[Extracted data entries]
-- BEGIN --

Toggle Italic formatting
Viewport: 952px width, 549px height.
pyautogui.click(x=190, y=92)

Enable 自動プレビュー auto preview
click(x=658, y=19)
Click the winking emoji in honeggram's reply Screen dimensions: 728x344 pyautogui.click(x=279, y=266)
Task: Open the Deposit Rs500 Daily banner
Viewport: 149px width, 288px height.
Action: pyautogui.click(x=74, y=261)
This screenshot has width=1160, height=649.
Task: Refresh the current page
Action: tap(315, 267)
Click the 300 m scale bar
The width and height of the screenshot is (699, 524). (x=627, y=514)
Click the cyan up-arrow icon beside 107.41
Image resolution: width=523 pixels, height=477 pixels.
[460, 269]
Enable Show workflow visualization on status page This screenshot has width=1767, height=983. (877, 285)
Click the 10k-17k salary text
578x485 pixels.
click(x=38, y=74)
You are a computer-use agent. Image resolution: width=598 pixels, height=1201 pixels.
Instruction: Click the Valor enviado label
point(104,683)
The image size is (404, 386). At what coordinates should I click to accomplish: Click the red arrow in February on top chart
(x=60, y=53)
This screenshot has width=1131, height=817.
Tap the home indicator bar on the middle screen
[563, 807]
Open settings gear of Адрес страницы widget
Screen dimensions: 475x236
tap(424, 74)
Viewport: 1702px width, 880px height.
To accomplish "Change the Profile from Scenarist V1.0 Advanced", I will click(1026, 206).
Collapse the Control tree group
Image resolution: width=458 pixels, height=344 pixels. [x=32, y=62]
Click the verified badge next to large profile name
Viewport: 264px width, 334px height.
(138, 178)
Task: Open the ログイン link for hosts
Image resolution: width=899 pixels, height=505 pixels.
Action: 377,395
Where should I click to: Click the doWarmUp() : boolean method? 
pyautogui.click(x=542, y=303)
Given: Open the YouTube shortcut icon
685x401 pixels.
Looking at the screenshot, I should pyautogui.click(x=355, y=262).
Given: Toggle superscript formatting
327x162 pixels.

-- END --

EXERCISE DESCRIPTION: Write out all of the material above word for word, leaving every line unchanged.

REPLY:
Toggle Italic formatting
Viewport: 952px width, 549px height.
pyautogui.click(x=190, y=92)

Enable 自動プレビュー auto preview
click(x=658, y=19)
Click the winking emoji in honeggram's reply Screen dimensions: 728x344 pyautogui.click(x=279, y=266)
Task: Open the Deposit Rs500 Daily banner
Viewport: 149px width, 288px height.
Action: pyautogui.click(x=74, y=261)
This screenshot has width=1160, height=649.
Task: Refresh the current page
Action: tap(315, 267)
Click the 300 m scale bar
The width and height of the screenshot is (699, 524). (x=627, y=514)
Click the cyan up-arrow icon beside 107.41
Image resolution: width=523 pixels, height=477 pixels.
[460, 269]
Enable Show workflow visualization on status page This screenshot has width=1767, height=983. (877, 285)
Click the 10k-17k salary text
578x485 pixels.
click(x=38, y=74)
You are a computer-use agent. Image resolution: width=598 pixels, height=1201 pixels.
Instruction: Click the Valor enviado label
point(104,683)
The image size is (404, 386). At what coordinates should I click to accomplish: Click the red arrow in February on top chart
(x=60, y=53)
This screenshot has width=1131, height=817.
Tap the home indicator bar on the middle screen
[563, 807]
Open settings gear of Адрес страницы widget
Screen dimensions: 475x236
tap(424, 74)
Viewport: 1702px width, 880px height.
To accomplish "Change the Profile from Scenarist V1.0 Advanced", I will click(1026, 206).
Collapse the Control tree group
Image resolution: width=458 pixels, height=344 pixels. [x=32, y=62]
Click the verified badge next to large profile name
Viewport: 264px width, 334px height.
(138, 178)
Task: Open the ログイン link for hosts
Image resolution: width=899 pixels, height=505 pixels.
Action: 377,395
Where should I click to: Click the doWarmUp() : boolean method? 
pyautogui.click(x=542, y=303)
Given: Open the YouTube shortcut icon
685x401 pixels.
Looking at the screenshot, I should pyautogui.click(x=355, y=262).
Given: Toggle superscript formatting
327x162 pixels.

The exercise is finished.